What Thousand Token Wood Actually Is
Hugging Face released a demo called Thousand Token Wood. It's a simulation where 100 AI agents trade wood, stone, and gold in a minimal economy. Each agent runs on a 3B-parameter language model—specifically a quantized version of Gemma 2B. The entire thing fits in 12GB of VRAM. Agents negotiate prices, form contracts, and even cheat. It's not a game; it's a proof-of-concept for running multi-agent systems on commodity hardware. The simulation processes 1,000 tokens per agent per round. Hence the name.
Why a 3B Model Actually Matters Here
Most multi-agent research uses models like GPT-4 or Claude 3.5 Opus, costing thousands of dollars per run. Thousand Token Wood deliberately uses the smallest possible model. That changes the economics. If you can run 100 agents on a single RTX 4090, you can iterate fast. The prior state of the field was that multi-agent systems were reserved for labs with big budgets. Hugging Face's point is that you don't need that. The model's small size also forces compression: fewer parameters mean simpler agent strategies, which actually makes the economy more interpretable. It's a case of constraints becoming features.
What This Means for Agentic AI and Research
Honestly, this is more interesting for the infrastructure than the simulation itself. If multi-agent economies can run on a 3B model, then the bottleneck isn't model size—it's coordination overhead. Hugging Face also open-sourced the orchestration code. That's the real deliverable. For researchers, this means you can test economic theories with agent-based models without burning API credits. For startups building AI NPCs or automated negotiating bots, this is a viable path. But don't expect these agents to pass Turing tests. They're dumb and limited, which makes the emergent behavior (like collusion or price-fixing) all the more surprising.

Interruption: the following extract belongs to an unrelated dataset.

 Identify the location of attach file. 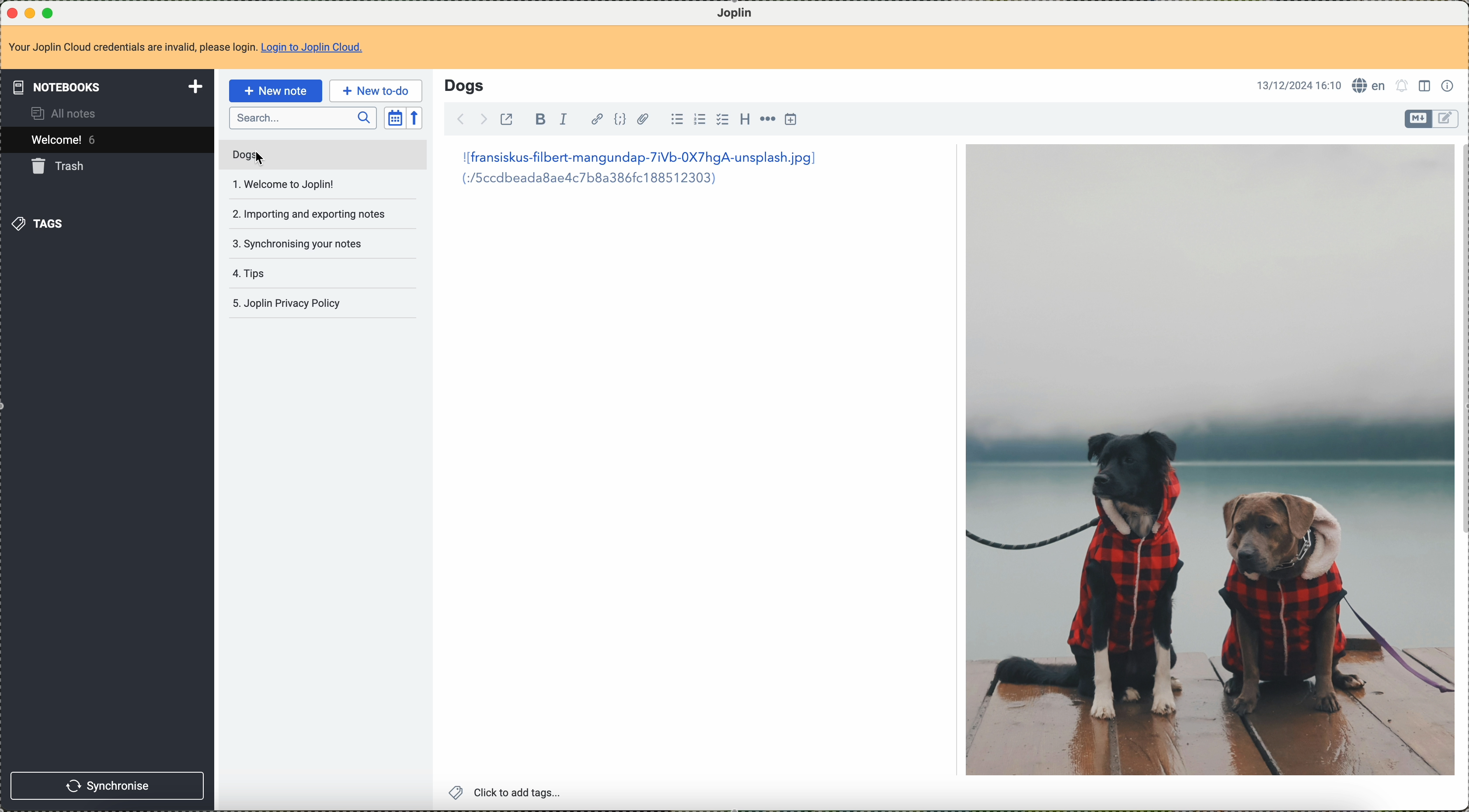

The Missing Benchmarks and Real-World Caveats
The big question: does the economy actually resemble human behavior? The blog post shows agents spontaneously forming cartels, but is that robust or a fluke? We don't know. They didn't run systematic ablation studies. They also used a single prompt template—no variance. The model is likely not fine-tuned for economic reasoning, so results might be brittle. Another unknown: how does it scale? 100 agents is cute; 10,000 agents with 3B models would break any single GPU. Hugging Face didn't release a multi-GPU version. Also, the token limit of 1,000 per round forces short interactions. Real-world negotiations need more context. Watch for replication attempts.